In the excerpt below about the Propeller microcontroller, transcribe the passage from "The Propeller microcontroller" to "resonator to the IC." with no changes.
== EXCERPT PROVIDED
Features and Functions

The Propeller microcontroller has wealth of features and functions for the designer. For example, the MCU can be clocked using either an internal, on-chip oscillator, which helps reduce the total parts count in the target product's BOM. A downside to using the internal clock is sacrificing timing accuracy as well as thermal stability. If an external oscillator is desired, two dedicated I/O pins can be used to add a crystal or resonator to the IC.

By using an external oscillator, a 1x, 2x, 4x, 8x, or 16x timebase can be set, aided by an on-chip PLL clock multiplier circuit. If using both the onboard oscillator and the PLL multiplier circuit, the MCU's power efficiency can be improved. To accomplish this, the PLL multiplier circuit frequency must be lowered before a long no operation wait function is initiated. Once the decrease sequence function is completed, the PLL multiplier's frequency is raised, causing the Propeller's CPU to use less power. The power efficiency function is implemented in a software subroutine using the Spin or C programming language.

Spin Programming Language

Parallax's Chip Gracey designed the multicore architecture for the Propeller and uses Spin to program it. Spin code is programmed into the chip using a GUI-based software development platform. The IDE to program and debug code is called the Propeller Tool.


Code is entered via a typical text editor for debugging and documentation. Since Spin is an assembler-based programming language, the Propeller Tool's compiler converts the code into bytecodes, which is loaded into the microcontroller's memory. The Propeller Tool is used in downloading the bytecode to the microcontroller, as well. Spin executes approximately 80,000 instruction-tokens per second on each of the eight cores, giving 640,000 high-level instructions per second.

Programming in Spin code is quite easy, and Parallax provides a wealth of tutorials and educational resources to learn this programming language. I'll be exploring and discussing the Parallax Propeller's features and functions by way of hands-on evaluations in future Design News posts.
====
== SOURCE DATA
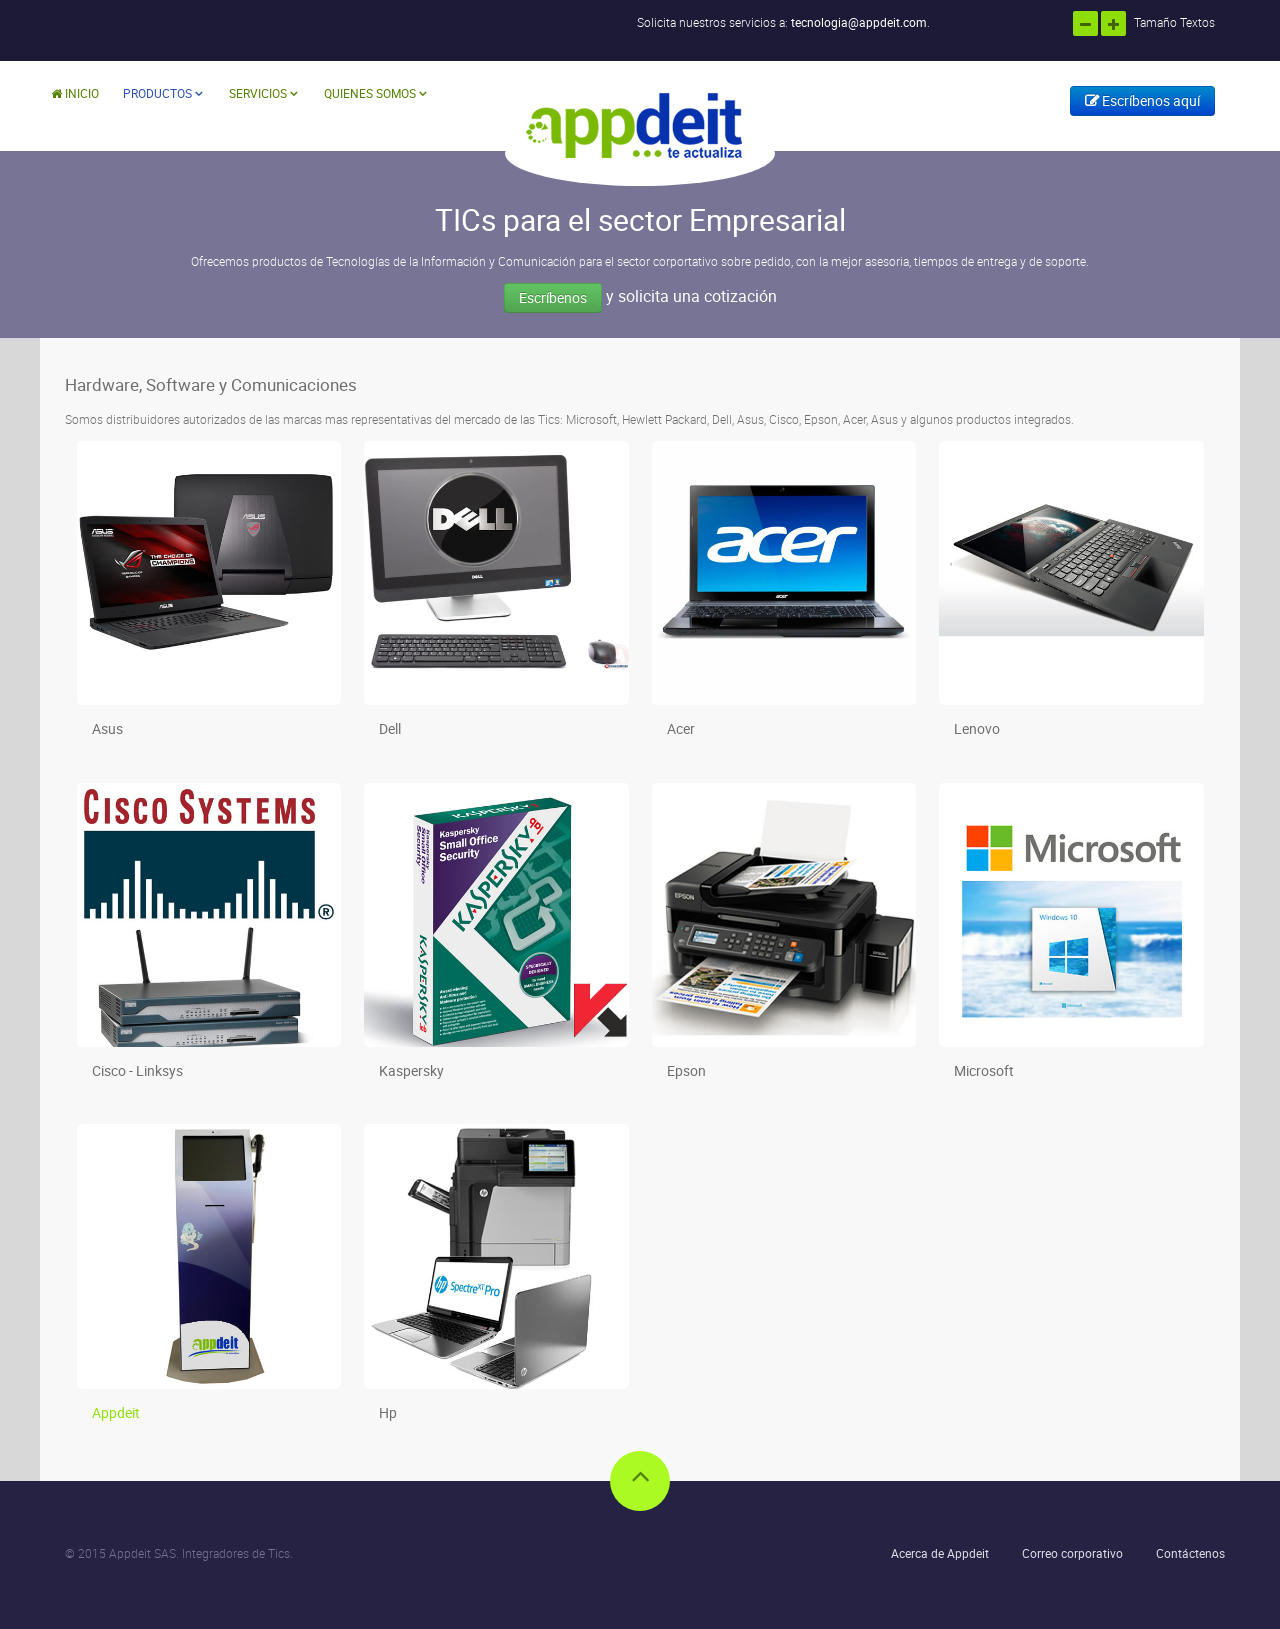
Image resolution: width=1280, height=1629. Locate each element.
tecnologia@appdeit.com (859, 22)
====
● **RESPONSE TO THE EXERCISE**
The Propeller microcontroller has wealth of features and functions for the designer. For example, the MCU can be clocked using either an internal, on-chip oscillator, which helps reduce the total parts count in the target product's BOM. A downside to using the internal clock is sacrificing timing accuracy as well as thermal stability. If an external oscillator is desired, two dedicated I/O pins can be used to add a crystal or resonator to the IC.